- Humans inhabit almost every corner of the globe. Diversity of tribes’ behavior is a product of environmental diversity and the fact that humans are so good at problem-solving. Different environments prompt different behaviors, but even when environments are similar people are so ingenious they come up with different solutions to the same environmental challenges.
- Diversity of behavior is due to cultural traditions. Sure, there are some environmental constraints on what I do—people living in the desert won’t fish—but diversity is so high because small changes are preserved with fidelity. People keep doing what the tribe has always done.
The first account predicts that local environmental conditions will determine tribe behaviors. Two predictions may be drawn from the second of these accounts: (1) tribes that live spatially near one another will be more behaviorally similar and; (2) behaviors will persist across generations.
A recent study sought to test both predictions using an enormous dataset of 172 tribes in western North America. The dataset records 297 behavioral variables (e.g., what people eat, their religious practices, family organization, and so on) and 133 variables concerning the environment (available flora & fauna, characteristics of soil, altitude, precipitation, etc.). All data represent practices and conditions at the time the tribe first encountered Europeans.
Spatial distance between tribes is simple enough to measure. The researchers used language phylogeny as a proxy of cultural phylogeny. Analyses of the similarity of languages yields an “evolutionary tree” of languages, so the distance of any two languages on the tree can be measured with a “most recent common ancestor” approach.

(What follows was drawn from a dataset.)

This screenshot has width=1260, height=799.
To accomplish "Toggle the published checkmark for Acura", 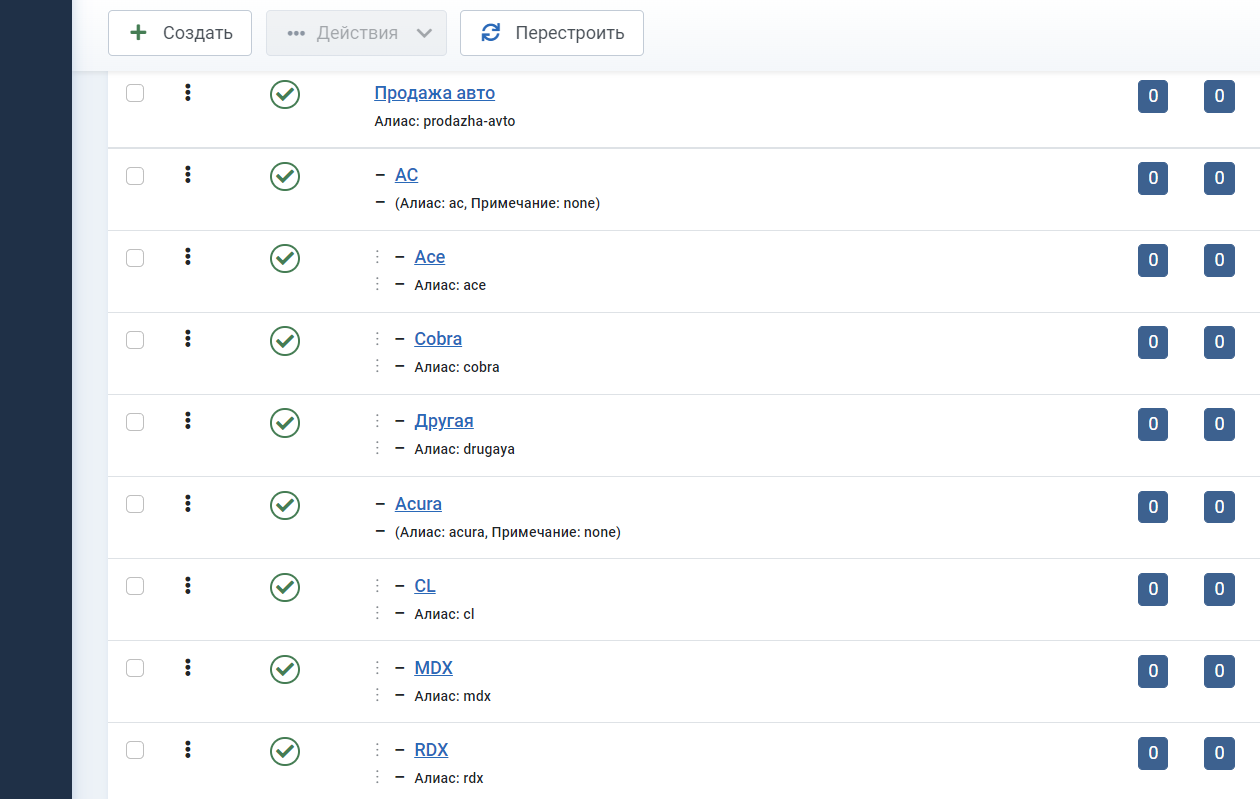I will coord(285,505).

The question of interest is which of three variables predicts whether two tribes show similar behaviors. If behavior is mostly a matter of smart individuals adapting to the local ecology, then tribes inhabiting similar terrain should behave similarly. But if learning is mostly social, then tribes that are physically and/or culturally close should be more likely to behave similarly.
The results showed that cultural history and ecology both affect everything…but cultural history generally has the stronger effect. Within cultural history, phylogeny mattered more than spatial distance.

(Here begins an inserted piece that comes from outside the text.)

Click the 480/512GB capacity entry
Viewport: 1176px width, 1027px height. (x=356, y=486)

This analysis is about group behaviors, things that most people in a tribe do. But the result showing the importance of social learning may hold a lesson for those of us who think about the education of individuals. It’s easy to be a little dazzled by the brilliance of the human mind, and to see most of cognitive development as the intrepid mind of the individual, exploring the environment like a little scientist.
That’s certainly the emphasis we get from many psychologists. Bandura’s social learning duly noted, the towering figure of Piaget puts the child’s individual discoveries at the center of learning.
When it comes to schooling, I sometimes sense a similar reverence for learning that is the product of an individual mind at work, over the mere copying of someone else’s solution. It’s true that you only get true invention/innovation from original thought. But it’s a whole lot quicker and more reliable to copy what others have done. That is probably why social learning seems to be the workhorse of cultural learning.